Com efeito, é de rigor proscrever a lamentável prática de “condenações midiáticas de acusados”, para as quais concorre frequentemente o Ministério Público. As garantias do devido processo legal, da presunção de inocência e da inviolabilidade da intimidade, da vida privada, da honra e da imagem das pessoas constituem direitos fundamentais que o Ministério Público não deve apenas respeitar, senão que proteger de forma intransigente.

A defesa da ordem jurídica, do regime democrático e dos interesses sociais e individuais indisponíveis, de que está incumbido o Ministério Público nos termos do art. 127 da Carta Magna, implica, necessariamente, a irrestrita proteção dos direitos e garantias fundamentais de todos os indivíduos, entre os quais, obviamente, figuram os investigados por supostas práticas delituosas.

O Ministério Público, para servir verdadeiramente à sociedade, deve portar-se como um legítimo guardião da Constituição Federal e, nessa medida, distanciar-se da espetacularização que, lamentavelmente, marca a sociedade contemporânea.

(*) O autor é mestre e doutorando em Direito Administrativo pela PUC-SP; especialista em Direito Constitucional pela Universidad Castilla-La Mancha (Espanha); professor da PUCSP, Universidade Nacional de Cuyo e Universidade Nacional de Comahue (Argentina).

Comentários

  1. É só haver uma boa condenação e surgem as vozes contra o MP.

    Por que os juízes que acolhem as acusações não são igualmente combatidos?

    1. Para mim, os juízes apanham ainda mais que os membros do MP. Querem tirar a vitaliciedade dos juízes, por exemplo.
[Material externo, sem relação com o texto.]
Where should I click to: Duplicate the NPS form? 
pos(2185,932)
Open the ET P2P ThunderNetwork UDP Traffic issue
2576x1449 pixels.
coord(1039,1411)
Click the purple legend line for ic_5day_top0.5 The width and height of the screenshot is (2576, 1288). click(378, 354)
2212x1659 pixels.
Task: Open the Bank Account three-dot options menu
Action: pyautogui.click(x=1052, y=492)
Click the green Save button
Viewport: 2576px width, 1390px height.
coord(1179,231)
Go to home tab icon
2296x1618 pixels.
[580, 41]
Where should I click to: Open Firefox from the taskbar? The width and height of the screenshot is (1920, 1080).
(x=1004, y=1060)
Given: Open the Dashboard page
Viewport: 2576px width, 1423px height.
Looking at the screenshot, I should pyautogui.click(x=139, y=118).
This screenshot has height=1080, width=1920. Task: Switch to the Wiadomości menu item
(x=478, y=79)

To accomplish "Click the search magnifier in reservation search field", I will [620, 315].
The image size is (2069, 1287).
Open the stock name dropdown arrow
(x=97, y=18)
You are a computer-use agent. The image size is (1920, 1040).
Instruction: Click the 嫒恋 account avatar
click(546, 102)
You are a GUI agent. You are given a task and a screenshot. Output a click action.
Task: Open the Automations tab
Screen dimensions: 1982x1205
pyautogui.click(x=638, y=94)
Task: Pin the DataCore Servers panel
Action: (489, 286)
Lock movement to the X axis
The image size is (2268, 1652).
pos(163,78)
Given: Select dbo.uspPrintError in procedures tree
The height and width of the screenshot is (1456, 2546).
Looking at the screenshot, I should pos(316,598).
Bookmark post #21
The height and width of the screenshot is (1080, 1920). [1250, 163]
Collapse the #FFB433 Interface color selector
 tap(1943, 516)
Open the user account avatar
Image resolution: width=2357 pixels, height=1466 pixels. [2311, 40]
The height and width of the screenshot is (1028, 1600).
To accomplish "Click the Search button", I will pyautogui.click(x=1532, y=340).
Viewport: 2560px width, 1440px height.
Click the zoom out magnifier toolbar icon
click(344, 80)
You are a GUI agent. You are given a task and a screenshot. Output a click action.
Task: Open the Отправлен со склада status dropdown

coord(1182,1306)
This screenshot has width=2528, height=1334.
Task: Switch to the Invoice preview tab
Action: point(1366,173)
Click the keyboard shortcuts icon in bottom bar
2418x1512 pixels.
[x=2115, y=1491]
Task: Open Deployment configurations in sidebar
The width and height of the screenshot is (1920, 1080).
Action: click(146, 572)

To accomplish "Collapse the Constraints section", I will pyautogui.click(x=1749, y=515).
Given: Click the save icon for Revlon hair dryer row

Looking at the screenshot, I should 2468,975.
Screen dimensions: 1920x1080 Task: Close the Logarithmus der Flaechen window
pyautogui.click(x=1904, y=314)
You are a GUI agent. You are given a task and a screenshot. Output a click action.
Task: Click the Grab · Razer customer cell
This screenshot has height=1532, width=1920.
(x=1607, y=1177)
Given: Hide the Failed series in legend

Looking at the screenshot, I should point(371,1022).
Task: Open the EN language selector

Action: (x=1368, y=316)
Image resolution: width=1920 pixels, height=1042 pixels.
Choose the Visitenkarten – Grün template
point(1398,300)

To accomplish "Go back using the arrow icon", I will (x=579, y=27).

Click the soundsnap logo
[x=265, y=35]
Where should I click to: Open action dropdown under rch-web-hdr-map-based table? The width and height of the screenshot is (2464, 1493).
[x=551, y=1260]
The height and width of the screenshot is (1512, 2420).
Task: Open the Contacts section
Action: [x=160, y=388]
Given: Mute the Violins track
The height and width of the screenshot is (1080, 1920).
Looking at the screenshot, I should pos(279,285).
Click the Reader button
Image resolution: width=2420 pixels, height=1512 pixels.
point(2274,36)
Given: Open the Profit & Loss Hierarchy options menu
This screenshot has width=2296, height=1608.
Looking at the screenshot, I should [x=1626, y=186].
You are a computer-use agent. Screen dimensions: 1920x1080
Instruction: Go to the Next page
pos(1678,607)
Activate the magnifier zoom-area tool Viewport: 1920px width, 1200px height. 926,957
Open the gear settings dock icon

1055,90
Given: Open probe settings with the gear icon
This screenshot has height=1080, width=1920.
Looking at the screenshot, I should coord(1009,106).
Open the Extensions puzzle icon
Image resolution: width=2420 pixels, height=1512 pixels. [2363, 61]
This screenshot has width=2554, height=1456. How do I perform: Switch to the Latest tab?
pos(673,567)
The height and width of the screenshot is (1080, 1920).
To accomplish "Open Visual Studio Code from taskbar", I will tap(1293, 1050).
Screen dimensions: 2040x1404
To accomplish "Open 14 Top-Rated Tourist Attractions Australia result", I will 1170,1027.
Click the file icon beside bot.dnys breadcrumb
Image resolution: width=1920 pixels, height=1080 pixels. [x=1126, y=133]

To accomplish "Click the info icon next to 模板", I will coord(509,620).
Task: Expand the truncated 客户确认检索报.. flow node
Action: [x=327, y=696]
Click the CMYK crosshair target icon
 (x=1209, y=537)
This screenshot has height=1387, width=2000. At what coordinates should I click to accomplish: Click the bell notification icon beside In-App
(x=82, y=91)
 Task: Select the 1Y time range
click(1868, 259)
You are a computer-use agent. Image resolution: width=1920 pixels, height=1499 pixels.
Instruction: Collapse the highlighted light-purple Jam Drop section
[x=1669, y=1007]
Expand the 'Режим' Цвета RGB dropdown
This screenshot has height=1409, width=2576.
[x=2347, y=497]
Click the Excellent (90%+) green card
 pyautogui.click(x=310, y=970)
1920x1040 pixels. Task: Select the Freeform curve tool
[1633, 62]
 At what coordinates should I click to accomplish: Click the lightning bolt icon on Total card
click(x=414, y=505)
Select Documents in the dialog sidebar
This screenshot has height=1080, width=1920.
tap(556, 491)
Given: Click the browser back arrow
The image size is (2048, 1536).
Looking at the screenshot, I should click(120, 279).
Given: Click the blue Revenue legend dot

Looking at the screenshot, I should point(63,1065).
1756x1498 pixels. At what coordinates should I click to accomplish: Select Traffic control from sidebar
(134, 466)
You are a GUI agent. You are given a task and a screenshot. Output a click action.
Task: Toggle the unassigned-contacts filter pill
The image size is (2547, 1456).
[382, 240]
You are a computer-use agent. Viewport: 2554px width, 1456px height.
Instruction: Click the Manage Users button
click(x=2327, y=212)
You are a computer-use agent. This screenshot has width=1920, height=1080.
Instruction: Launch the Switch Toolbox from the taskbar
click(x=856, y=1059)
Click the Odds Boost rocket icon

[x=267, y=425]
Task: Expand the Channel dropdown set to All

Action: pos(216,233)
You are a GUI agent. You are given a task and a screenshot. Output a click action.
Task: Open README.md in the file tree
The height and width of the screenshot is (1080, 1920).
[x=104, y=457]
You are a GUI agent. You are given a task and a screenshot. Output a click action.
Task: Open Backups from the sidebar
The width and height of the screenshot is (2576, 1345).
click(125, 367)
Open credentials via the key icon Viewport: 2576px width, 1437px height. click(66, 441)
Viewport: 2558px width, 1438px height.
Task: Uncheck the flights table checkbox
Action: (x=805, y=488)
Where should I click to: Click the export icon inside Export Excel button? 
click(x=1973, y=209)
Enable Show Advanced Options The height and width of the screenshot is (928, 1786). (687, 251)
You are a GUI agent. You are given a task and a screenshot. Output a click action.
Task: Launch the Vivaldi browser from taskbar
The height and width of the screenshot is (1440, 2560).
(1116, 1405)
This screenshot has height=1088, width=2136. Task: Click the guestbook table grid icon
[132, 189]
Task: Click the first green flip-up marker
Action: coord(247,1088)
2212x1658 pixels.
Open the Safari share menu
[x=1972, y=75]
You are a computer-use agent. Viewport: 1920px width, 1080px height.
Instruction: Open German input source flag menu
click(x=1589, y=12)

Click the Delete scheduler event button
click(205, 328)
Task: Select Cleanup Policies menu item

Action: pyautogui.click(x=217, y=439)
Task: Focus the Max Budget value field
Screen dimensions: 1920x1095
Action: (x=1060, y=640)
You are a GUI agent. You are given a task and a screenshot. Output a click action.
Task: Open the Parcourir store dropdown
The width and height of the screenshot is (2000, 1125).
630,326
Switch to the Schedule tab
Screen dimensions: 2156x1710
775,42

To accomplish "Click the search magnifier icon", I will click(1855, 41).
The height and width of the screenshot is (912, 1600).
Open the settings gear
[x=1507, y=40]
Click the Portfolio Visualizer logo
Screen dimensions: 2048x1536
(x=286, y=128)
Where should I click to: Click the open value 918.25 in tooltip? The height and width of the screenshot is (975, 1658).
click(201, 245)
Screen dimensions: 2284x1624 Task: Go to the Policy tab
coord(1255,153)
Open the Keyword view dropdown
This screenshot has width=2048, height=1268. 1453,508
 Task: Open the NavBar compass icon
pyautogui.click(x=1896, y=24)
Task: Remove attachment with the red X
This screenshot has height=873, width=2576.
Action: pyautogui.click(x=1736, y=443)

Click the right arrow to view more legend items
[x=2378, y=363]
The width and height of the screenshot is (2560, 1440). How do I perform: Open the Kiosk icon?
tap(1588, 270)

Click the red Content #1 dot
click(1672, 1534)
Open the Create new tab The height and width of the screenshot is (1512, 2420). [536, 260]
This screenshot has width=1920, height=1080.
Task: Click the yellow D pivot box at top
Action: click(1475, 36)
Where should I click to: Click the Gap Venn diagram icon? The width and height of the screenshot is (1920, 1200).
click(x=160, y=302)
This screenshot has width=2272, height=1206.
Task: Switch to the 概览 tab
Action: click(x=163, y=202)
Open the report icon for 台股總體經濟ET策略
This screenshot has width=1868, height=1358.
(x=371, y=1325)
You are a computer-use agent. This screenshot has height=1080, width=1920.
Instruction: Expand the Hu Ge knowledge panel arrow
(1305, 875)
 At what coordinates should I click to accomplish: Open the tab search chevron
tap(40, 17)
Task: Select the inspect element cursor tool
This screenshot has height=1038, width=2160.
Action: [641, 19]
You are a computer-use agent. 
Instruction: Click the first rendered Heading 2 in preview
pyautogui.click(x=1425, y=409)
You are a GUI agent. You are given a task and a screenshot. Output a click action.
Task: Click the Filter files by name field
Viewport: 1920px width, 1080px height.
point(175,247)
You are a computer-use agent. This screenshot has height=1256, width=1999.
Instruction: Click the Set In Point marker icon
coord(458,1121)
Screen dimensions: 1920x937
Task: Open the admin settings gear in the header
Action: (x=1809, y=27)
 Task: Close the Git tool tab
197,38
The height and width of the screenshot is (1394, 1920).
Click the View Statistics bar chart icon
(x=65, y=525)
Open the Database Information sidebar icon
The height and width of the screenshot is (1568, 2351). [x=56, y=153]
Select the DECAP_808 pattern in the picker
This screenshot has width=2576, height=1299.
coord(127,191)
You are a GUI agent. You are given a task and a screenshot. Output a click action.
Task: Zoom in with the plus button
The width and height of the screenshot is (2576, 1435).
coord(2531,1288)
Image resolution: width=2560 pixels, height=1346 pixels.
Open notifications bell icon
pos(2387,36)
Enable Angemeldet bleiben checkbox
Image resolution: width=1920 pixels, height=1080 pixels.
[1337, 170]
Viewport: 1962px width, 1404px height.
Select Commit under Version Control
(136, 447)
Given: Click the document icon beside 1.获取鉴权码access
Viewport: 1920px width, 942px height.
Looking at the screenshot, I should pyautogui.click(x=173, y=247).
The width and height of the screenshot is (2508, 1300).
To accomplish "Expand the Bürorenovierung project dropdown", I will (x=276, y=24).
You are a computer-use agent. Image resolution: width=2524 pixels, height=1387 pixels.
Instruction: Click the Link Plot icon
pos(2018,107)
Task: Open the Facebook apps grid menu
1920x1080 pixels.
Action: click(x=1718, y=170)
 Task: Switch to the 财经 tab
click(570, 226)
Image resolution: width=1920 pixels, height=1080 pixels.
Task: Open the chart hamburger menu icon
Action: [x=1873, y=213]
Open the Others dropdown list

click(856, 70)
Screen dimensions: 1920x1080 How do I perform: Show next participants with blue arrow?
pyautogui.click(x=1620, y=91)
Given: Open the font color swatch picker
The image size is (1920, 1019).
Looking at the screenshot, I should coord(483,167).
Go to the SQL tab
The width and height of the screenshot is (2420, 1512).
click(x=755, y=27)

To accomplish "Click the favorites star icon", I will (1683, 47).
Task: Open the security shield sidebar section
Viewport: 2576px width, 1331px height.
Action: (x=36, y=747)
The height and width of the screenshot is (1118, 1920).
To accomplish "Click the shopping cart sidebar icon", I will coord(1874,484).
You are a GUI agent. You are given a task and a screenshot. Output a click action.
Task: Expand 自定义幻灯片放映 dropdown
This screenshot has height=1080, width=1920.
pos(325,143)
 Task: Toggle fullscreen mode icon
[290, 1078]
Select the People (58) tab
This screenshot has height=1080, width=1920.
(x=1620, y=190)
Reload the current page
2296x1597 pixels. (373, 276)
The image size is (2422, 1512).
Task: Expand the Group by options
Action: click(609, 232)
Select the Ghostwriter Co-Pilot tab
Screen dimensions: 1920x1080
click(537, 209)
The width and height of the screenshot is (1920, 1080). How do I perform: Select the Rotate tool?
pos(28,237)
E discutem prerrogativas dos juizes que não se questiona do MP como licença prêmio e auxílio alimentação. ..

  2. Há um problema quando uma entidade,como o MP,não entende seus limites e quer se colocar acima do bem e do mal.

    Comportamentos inadequados tem consequências,e nesse caso,a consequência é a PEC 37 .

  3. O articulista comete o curial pecado de generalizar, com o propósito claro de atacar toda a instituição …
    Fatos ,nomes e datas deveriam ter sido trazido a colação,senão cai na critica vazia e a serviço sabe-se lá de quem!

  4. A Constituição Federal de 1988, no Capítulo IV, ao tratar: “Das Funções Essenciais à Justiça – Seção I – Do Ministério Público. Diz o Artigo 127: “O Ministério Público é instituição permanente, essencial à função jurisdicional do Estado, incumbindo-lhe a defesa da ordem jurídica, do regime democrático e dos interesses sociais e indisponíveis”. “& l° São princípios institucionais do Ministério Público a unidade, a indivisibilidade e a independência funcional”. Desde o governo do ex-presidente Lula que se vem cogitando de apresentar propostas tendentes a suprimiu seus poderes investigatórios . Poderá o poder de investigar, ficar exclusivamente a cargo de uma polícia que não tem independência funcional?

  5. Belo artigo Fred. O articulista acertou em cheio, defende o MP, mas, cobra responsabilidades, inclusive o MP deve corrigir os seus erros, para manter a sua crdibilidade junto a sociedade brasileira, é uma instituição em formação e crescimento. Portanto, defendo o trabalho dos promotores e procuradores de justiça, dos procuradores da República, e torço para que a PEC 37 de autoria de pessoa desqualificada para tal, seja derrubada em nome da transparencia, da ética e da moralidade. Por fim, entre o MP com seus erros e desvios, e os politicos corruptos, fico mil vez com o MP, pois, sei que é uma instituição, que agrega muitas, mas, muitas pessoas de coragem, responsabilidades, e querem o bem da sociedade e que posso confiar.

  6. Aprimorar, para que o MP sirva verdadeiramente a sociedade é válido e constitucional. Entretanto, aprovar uma PEC onde somente a autoridade policial detem o poder de investigação, é no mínimo temerário. Ai de nós, ante a sanha truculenta de alguns.

  7. O artigo é excelente. Retrata de maneira objetiva, o uso que vem fazendo o MP dos “tais poderes de investigação”. Parabéns ao articulista.